North Korea fires multiple-rocket launcher, South Korea says

North Korea fires multiple-rocket launcher, South Korea says


People watch a television screen at a railway station in Seoul showing a news broadcast with file footage of North Korean leader Kim Jong Un, on January 20, 2022. North Korea fired what could be a ballistic missile, Japan’s coast guard said on Feb. 27, 2022.

Jung Yeon-je | AFP | Getty Images

North Korea appeared to have fired a short-range multiple rocket launcher on Sunday, South Korea’s military said, amid heightened military tensions on the peninsula after a spate of larger missile launches by the nuclear-armed North.

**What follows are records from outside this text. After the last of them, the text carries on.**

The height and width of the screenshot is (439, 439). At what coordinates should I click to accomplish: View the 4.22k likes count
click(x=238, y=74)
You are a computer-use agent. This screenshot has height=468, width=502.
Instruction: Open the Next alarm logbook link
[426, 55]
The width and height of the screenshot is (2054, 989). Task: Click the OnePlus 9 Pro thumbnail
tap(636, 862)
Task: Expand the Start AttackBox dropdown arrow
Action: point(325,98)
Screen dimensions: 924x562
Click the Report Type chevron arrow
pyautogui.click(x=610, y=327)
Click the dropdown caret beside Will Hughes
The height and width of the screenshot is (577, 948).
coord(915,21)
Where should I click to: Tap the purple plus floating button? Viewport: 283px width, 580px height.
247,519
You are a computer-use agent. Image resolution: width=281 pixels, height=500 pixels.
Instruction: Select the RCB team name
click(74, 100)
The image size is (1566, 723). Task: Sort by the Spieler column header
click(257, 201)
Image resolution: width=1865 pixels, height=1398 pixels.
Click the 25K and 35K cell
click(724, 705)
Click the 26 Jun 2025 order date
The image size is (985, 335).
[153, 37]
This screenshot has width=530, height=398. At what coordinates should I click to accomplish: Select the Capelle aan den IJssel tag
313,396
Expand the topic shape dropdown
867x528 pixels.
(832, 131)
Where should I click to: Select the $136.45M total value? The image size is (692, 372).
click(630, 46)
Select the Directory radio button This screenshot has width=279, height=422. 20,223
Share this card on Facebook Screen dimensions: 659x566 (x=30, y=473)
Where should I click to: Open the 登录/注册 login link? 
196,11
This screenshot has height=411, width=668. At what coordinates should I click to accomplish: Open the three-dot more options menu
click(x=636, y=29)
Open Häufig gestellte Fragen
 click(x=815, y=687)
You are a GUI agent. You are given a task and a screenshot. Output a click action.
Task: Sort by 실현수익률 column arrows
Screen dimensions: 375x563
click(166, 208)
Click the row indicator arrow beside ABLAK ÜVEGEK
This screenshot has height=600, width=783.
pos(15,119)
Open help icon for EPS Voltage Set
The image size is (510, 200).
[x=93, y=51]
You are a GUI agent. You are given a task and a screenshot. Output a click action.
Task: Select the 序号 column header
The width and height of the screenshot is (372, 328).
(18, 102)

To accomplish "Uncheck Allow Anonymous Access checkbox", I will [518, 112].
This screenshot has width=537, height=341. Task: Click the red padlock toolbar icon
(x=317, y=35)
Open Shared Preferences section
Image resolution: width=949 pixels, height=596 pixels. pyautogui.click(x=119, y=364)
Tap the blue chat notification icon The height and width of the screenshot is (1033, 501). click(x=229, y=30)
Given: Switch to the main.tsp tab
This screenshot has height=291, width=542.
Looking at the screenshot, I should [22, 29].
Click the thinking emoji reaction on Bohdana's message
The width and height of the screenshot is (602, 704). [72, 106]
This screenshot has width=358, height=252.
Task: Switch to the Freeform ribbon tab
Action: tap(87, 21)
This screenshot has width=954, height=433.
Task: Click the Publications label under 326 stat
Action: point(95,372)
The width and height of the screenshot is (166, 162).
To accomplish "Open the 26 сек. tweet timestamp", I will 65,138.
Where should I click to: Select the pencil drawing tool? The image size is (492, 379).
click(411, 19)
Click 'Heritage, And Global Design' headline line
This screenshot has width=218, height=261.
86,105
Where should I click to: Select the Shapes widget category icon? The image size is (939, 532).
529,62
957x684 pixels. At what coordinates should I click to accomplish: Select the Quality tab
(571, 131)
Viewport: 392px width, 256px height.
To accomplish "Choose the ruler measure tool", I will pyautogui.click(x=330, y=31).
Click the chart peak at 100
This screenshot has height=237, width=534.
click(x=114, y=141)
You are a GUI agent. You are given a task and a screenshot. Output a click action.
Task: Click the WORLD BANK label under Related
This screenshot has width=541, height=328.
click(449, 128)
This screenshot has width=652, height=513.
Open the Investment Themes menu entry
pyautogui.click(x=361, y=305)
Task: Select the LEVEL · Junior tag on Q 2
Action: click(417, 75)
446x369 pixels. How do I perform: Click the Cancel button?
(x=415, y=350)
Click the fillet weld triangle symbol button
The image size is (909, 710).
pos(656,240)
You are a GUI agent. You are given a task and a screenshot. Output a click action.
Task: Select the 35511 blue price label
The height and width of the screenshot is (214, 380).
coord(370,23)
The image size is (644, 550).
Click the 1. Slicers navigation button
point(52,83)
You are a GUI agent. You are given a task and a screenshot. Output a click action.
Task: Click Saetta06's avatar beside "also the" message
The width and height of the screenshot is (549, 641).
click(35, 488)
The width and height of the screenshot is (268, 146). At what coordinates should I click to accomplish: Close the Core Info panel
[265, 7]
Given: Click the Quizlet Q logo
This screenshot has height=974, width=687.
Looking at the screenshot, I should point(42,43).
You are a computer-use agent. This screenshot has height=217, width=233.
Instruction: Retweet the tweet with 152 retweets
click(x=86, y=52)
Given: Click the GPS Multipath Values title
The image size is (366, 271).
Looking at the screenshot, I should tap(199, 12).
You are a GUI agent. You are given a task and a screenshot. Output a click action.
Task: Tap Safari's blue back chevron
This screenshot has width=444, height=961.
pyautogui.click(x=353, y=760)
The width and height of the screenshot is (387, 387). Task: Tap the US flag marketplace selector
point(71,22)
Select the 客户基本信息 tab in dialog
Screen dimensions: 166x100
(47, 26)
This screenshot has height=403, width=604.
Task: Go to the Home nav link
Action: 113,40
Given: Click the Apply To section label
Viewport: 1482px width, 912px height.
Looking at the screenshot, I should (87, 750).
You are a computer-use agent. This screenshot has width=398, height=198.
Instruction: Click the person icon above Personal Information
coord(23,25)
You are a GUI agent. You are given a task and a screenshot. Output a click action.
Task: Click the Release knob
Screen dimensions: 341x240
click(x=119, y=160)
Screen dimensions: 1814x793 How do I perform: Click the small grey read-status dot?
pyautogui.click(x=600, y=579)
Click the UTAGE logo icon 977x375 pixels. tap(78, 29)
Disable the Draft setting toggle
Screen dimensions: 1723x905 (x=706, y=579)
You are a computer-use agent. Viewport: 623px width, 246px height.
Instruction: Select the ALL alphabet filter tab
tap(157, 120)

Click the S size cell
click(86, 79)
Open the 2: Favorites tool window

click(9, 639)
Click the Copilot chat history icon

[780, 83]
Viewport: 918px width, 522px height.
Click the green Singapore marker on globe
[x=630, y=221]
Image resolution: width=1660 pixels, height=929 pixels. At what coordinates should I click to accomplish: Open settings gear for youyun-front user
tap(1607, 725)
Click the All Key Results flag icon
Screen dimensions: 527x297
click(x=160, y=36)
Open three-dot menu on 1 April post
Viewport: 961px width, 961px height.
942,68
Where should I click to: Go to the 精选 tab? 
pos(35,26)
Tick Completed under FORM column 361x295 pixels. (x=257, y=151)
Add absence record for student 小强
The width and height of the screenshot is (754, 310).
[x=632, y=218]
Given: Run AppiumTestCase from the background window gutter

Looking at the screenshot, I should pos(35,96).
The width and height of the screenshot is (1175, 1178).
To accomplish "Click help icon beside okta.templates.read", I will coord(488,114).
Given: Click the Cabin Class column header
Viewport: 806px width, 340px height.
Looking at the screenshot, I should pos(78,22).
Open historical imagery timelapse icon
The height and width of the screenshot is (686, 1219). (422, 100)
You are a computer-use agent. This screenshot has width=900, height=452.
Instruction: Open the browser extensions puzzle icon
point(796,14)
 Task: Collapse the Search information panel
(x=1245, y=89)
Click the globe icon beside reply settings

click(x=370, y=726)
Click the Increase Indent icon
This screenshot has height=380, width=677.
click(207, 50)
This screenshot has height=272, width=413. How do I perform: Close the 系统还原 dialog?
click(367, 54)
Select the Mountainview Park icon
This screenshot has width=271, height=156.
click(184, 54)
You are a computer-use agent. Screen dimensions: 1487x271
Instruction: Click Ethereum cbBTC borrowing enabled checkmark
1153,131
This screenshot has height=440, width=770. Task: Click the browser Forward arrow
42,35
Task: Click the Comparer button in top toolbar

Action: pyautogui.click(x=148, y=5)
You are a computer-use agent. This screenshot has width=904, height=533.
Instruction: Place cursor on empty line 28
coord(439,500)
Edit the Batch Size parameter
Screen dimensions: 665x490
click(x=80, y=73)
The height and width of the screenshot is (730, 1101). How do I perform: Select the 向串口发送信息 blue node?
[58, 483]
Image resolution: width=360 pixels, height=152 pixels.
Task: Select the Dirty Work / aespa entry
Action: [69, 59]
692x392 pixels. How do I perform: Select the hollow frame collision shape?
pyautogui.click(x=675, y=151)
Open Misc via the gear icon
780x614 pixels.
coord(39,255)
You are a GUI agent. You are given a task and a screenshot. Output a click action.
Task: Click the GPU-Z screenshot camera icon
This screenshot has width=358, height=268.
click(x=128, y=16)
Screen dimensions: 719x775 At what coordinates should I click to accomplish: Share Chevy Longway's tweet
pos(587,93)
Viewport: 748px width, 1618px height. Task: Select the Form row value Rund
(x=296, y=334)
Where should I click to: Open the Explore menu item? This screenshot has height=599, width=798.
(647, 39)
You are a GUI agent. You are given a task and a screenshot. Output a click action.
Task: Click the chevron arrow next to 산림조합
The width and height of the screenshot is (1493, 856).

While they garner much less attention than the massive intercontinental ballistic missiles (ICBMs), North Korea has displayed several new types of multiple launch rocket systems in recent years, adding to an already large arsenal of artillery and rockets ideal for potentially striking targets in the South.

“This morning there was firing in North Korea which is assumed to be multiple rocket launcher shots, and our military was monitoring the related situation and maintaining a readiness posture,” South Korea’s Joint Chiefs of Staff said in a statement, without elaborating.

North Korea’s military fired four shots around 7:20 a.m. (2220 GMT on Saturday) for about an hour toward its west coast from an unidentified location in South Pyongan Province, Yonhap news agency reported.

South Korea’s National Security Council held an emergency vice-ministerial meeting over the launches.

Last year South Korea approved plans to pursue a $2.6-billion artillery interception system, similar to Israel’s “Iron Dome,” designed to protect against North Korea’s arsenal of long-range guns and rockets.

About half of South Korea’s 52 million people live in the capital Seoul and the surrounding areas, within range of the neighbor’s long-range guns and multiple rocket launchers.

Pyongyang has conducted an unusually high pace of missile launches this year. South Korea and the United States warn that the North could resume test-firing its largest ICBMs for the first time since 2017 amid stalled denuclearization talks.

North Korea also appears to be preparing to launch a spy satellite, and new construction has been spotted at its shuttered nuclear test site.